Removes option from list of options if option is present in the list. Will only remove the first instance this appears.

sort_options(lambda_func)

Sorts the options list based on the lambda function, e.g. ddv.sort_options(lambda x: -x). Check out article on P3L Lists for more information on how to use this.

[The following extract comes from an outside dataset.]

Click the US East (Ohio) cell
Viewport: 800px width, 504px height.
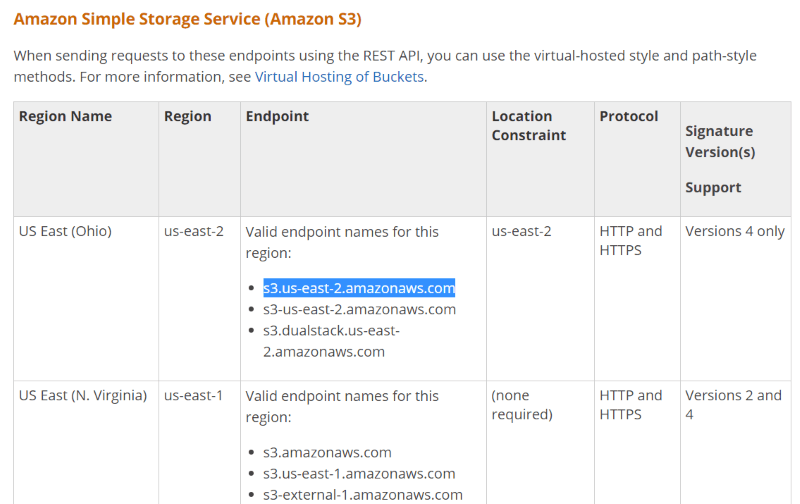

filter_options(lambda_func)

Filters the options list based on lambda function, e.g. ddv.filter_options(lambda x: x > 10). Check out the article on P3L Lists for more information on how to use this.

Usage

# create a simple, non-dynamic drop down variable
ddv = drop_down_var('Test Var', 'a', create_list('a', 'b', 'c'), 'Sample drop down var', string)
ddv.value  # 'a'
ddv.options  # ['a', 'b', 'c']

# create a simple, non-dynamic drop down variable with numbers
ddv = drop_down_var('Test Var', 1, create_list(1, 2, 3), 'Sample drop down var', number)
ddv.value  # 1
ddv.options  # [1, 2, 3]

# create a drop down variable without specifying options
ddv = drop_down_var('Test', 1, create_list(), 'Sample drop down var', number)
ddv.value  # 1
ddv.options  # [1]

# create a drop down variable with upstream specified variables
v1 = var('Input Var', 0, '', number, frozen=False)
v1.update(3)
v1.freeze()
ddv = drop_down_var('Test', v1, create_list(1, 2, v1, 4), '', number)
ddv.value  # 3
ddv.options  # [1, 2, 3, 4]

# create a dynamic drop down variable
ddv = drop_down_var('Test Var', 'a', create_list('a', 'b', 'c'), '', string, frozen=False)
# append option
ddv.append_option('d')
ddv.options  # ['a', 'b', 'c', d']
# extend options
ddv.extend_options(create_list('d', 'e'))
ddv.options  # ['a', 'b', 'c', 'd', 'd', 'e']
# remove option, only removes first instance
ddv.remove_option('d')
ddv.options  # ['a', 'b', 'c', 'd', 'e']
# add option, will only add if option not in the options list
ddv.add_option('e')
ddv.options  # ['a', 'b', 'c', 'd', 'e']
ddv.add_option('f')
ddv.options  # ['a', 'b', 'c', 'd', 'e', 'f']
# update options, only adds them if not present
ddv.update_options(create_list('f', 'g'))
ddv.options  # ['a', 'b', 'c', 'd', 'e', 'f', 'g']
# reverse options
ddv.reverse_options()
ddv.options  # ['g', 'f', 'e', 'd', 'c', 'b', 'a']
# filter options
ddv.filter_options(lambda x: x < 'e')
ddv.options  # ['d', 'c', 'b', 'a']
# sort options
ddv.sort_options(lambda x: x)
ddv.options  # ['a', 'b', 'c', 'd']
# clear options
ddv.clear_options()
ddv.options  # []

ddv = drop_down_var('Test Var', 'a', create_list('a', 'b', 'c'), '', string, frozen=False)
ddv.select_option('b')
ddv.value  # 'b'

ddv = drop_down_var('Test Var', 'a', create_list('a', 'b', 'c'), '', string, frozen=False)
ddv.select_option('d', force=True)
ddv.value  # 'd'
ddv.options  # ['a', 'b', 'c', 'd']

ddv = drop_down_var('Test Var', 'a', create_list('a', 'b', 'c'), '', string, frozen=False)
ddv.select_option_or_default('d')
ddv.value  # 'a'

The usage cheat sheet above demonstrates how you would use each method and call each property. Depending on your application, drop down variables can be extended to create more complex and dynamic form inputs that can respond to things like part material, geometry, or  customer. Using dynamic variables and custom tables, it is possible to implement custom routing of operation logic while maintaining minimal training overhead for the estimating team. Check out the article on custom tables to see how this works.